When the professional canine scanner recommended a trip to the vet to rule out pyometra, the owners – very experienced bulldog breeders – explained that they believed their pet must not have been having a true season when she was mated 30 days ago, and that this was now her proper season. Many bulldogs (including this particular bitch), they explained, retain the fluid due to their body conformation, and need to be ‘drained’ prior to mating – and this must be what could be seen on the scan.

The scanner again reiterated advice to see a veterinarian and asked the breeder to stay in touch.

This experience was then recounted to the group, and two breeders confirmed that they, too, had heard of this phenomenon. They explained that some bulldogs can suffer from ‘wells’ (anecdotally worse after having already had a previous litter), which can be drawn out with an AI tube, with 20-100ml being reported. Again anecdotally, natural conception was reported as difficult for these animals.

Yvette Lovis, obstetric sonographer, added that human women can suffer from something similar – hematocolpus or hematometra. “Colpus is vagina and metra is uterus,” Yvette explained; “in young woman when there is an imperforate hyman and elderly women with cervical stenosis.” The general consensus among the medical professionals of the group was that this was not a normal variant and warranted veterinary attention. Chris Allen, a veterinarian-in-training and author of vetschooldiary.com explained that, as muscular tissue, the uterus empties through contraction. Any failure of this to occur is pyometra, warranting a trip to the vet.

Yet, the experience ‘on the ground’ seemed to be different.
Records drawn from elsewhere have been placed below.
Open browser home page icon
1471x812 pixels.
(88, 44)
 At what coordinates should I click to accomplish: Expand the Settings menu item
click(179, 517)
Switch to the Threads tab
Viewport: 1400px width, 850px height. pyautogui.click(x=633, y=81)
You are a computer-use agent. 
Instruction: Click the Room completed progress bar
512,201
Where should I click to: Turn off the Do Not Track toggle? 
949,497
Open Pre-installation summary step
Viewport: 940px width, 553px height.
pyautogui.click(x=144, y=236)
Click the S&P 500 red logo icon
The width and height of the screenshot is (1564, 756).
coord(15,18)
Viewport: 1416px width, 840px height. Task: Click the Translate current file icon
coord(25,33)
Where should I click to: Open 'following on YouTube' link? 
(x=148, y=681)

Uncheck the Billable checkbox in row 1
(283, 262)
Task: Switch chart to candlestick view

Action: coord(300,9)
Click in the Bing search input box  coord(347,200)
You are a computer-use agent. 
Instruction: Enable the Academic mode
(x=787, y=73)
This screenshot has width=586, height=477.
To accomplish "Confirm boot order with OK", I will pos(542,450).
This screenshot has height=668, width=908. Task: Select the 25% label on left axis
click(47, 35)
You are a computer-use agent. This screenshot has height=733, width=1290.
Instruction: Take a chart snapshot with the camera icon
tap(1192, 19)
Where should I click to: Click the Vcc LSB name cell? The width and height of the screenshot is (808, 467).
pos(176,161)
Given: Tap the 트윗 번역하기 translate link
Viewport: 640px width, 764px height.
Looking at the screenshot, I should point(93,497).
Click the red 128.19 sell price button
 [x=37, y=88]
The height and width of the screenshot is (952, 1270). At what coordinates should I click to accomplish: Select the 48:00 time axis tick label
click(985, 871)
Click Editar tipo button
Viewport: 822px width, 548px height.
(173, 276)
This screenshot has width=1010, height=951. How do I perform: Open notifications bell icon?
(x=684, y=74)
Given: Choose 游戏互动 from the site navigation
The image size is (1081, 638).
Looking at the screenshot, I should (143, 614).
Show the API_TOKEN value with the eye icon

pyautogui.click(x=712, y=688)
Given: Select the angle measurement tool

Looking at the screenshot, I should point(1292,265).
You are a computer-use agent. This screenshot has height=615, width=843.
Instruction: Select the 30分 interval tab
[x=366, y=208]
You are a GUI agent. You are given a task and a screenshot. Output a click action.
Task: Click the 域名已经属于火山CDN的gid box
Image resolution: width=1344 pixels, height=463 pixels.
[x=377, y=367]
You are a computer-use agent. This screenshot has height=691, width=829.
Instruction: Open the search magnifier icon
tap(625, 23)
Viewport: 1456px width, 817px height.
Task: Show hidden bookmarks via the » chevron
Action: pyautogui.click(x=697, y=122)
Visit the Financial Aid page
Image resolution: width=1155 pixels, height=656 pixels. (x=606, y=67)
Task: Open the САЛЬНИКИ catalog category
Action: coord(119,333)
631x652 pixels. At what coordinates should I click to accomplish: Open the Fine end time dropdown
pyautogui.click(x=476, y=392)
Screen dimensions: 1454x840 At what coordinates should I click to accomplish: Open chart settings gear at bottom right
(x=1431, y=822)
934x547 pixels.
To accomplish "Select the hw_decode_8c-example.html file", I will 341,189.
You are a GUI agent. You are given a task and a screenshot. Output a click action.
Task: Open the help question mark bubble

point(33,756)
Another scanner joined the conversation explaining that “pooling is common in other breeds, I’ve experienced this with two Staffordshire Bull Terriers and a Cavalier King Charles too.” Another scanner joined the conversation to add that she had heard of wells in the tract and discovered this phenomenon incidentally during transvaginal artificial insemination, but not in the uterus itself, as nobody she knew was performing transcervical AI. She put this forward as an interesting theory that perhaps this is why this condition was not, in fact, strictly pyometra.

So are wells pyometra, or something different?

An extensive search of the literature brings up few references to these “wells,” whether uterine or vaginal. Chris Allen provided a great starting point, stating that “there are Cystic Endometrial Hyperplasia and pyometra and hydrometra which all will show with fluid in the uterus,” yet none of these conditions seem to exactly match the description of these ‘wells’.

So, the jury is still out on the exact origin of wells in bitches in season, and this page will be updated as new information is found. The only thing that we can be sure of as scanning professionals is that we are not in a position to judge whether or not these wells are safe for the dog in question, regardless of her breed or how frequently we may have encountered it before. Anything we find which is outside of the scope of a normal pregnancy scan warrants referral to a veterinarian. What the owner chooses to do based on their own experience and the history of their animal is outside of our control.

Related conditions / further research:

– Cryptomenorrhea / cryptomenorrhoea

– Surgical Pathology of the Canine Reproductive Tract – by Dr Rob Foster, sadly this link appears to now have been removed from the University of Guelph website, but previously detailed just about every pathological condition of the canine uterus (includes some pictures), along with references to aid further research.